The Future of Machine Learning at Palantir
Palantir is a software and services company that powers some of the most important institutions. These span government, healthcare, finance, media, and a variety of other industries. This diversity of applications leads to a diversity of machine-learning methods and systems used to tackle them. We give an overview of past and current machine learning work at Palantir, then dig into a few of these in more depth. These problems include inventory prediction optimization, healthcare fraud, and customer lapse modeling for news / insurance companies. The techniques we cover include graph-based methods, quantile regression, a variety of unsupervised and anomaly-detection methods. Propensity-modelling is recast as a binary-classification problem using a new spark-backed product called Taiko. We discuss the problems encountered in building and applying this product, and feature interpretability.

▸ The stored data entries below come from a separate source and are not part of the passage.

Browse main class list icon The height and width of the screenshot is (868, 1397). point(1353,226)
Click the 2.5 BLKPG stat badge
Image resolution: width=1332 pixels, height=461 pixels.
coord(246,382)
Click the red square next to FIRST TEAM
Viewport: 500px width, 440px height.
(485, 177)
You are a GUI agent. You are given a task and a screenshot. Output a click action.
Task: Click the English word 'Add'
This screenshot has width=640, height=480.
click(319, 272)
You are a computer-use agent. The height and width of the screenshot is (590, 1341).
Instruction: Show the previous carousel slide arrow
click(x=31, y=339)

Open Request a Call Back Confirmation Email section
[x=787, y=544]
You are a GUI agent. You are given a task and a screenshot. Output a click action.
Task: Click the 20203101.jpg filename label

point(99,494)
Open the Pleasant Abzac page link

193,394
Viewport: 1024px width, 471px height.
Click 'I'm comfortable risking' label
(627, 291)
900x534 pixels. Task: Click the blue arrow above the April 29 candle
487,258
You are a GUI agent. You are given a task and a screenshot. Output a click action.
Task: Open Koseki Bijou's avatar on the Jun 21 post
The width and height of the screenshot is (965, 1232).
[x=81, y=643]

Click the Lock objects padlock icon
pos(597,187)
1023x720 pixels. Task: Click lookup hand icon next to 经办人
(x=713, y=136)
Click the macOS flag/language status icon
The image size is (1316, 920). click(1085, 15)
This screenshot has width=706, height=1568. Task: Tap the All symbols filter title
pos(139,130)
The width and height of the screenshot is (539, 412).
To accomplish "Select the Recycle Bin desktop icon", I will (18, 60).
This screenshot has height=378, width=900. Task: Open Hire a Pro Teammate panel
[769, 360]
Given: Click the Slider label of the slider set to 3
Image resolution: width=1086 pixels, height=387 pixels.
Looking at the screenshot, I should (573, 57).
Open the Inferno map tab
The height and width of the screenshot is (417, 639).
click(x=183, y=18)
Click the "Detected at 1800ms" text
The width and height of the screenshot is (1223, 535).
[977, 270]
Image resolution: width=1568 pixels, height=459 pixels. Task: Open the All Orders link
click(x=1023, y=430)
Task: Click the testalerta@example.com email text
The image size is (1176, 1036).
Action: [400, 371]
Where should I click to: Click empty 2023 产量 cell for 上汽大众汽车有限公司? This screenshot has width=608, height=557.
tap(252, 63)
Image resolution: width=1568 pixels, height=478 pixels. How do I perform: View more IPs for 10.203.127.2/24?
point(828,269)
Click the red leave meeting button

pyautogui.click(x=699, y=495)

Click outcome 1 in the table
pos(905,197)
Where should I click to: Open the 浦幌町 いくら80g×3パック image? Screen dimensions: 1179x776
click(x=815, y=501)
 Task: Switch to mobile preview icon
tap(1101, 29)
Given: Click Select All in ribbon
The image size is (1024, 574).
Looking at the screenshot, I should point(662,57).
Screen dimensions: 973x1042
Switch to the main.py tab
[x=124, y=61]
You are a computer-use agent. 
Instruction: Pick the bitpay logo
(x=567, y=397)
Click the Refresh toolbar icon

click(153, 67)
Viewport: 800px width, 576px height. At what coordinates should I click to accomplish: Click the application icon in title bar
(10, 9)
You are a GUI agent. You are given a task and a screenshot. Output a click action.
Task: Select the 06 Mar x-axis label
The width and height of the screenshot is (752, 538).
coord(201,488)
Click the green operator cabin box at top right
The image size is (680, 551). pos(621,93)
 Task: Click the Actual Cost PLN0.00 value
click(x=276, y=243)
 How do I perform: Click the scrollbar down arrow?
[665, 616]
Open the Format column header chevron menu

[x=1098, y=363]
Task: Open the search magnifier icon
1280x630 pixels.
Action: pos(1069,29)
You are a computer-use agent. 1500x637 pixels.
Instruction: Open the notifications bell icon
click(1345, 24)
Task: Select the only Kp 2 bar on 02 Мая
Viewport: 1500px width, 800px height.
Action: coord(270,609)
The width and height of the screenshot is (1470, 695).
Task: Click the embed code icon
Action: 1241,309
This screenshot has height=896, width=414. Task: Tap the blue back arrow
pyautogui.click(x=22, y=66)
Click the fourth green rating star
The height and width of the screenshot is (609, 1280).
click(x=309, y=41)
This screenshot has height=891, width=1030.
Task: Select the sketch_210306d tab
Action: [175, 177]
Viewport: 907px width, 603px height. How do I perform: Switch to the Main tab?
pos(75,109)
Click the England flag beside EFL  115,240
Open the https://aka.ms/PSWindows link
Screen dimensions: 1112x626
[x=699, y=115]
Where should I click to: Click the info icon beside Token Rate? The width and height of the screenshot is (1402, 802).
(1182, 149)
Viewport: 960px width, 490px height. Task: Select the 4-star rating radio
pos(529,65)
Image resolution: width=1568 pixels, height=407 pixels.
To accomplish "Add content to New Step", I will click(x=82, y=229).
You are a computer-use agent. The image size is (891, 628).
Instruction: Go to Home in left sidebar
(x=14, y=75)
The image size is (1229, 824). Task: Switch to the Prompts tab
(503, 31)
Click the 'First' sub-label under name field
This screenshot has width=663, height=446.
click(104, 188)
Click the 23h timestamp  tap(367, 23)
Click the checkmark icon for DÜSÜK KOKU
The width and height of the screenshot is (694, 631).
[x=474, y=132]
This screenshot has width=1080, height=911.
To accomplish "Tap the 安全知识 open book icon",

Rahul Agarwal is a machine learning engineer at Palantir. He attended Stanford, and prior to joining Palantir he was building automated time-series modeling services at a startup called Grok in Redwood City. He originally thought he wanted to work on video games, and did some cool internships in the games industry, including a summer where he worked on the Microsoft Kinect. However, his true passion is in machine learning and AI, and he's excited to bring some of those skills to Palantir.
Matt Elkherj joined Palantir in 2014 as a software engineer and machine learning expert. At Palantir, he has focused on applications of machine learning techniques to customers insights in insurance, crime projection, and fraud detection. Prior to Palantir, Matt worked for Qualcomm, Inc. as a data scientist and at a startup in San Francisco that helps companies use data to gain insight into their customers. Matt holds a master’s in computer science from UC San Diego and a bachelor’s in mathematics and computer science from Dartmouth College.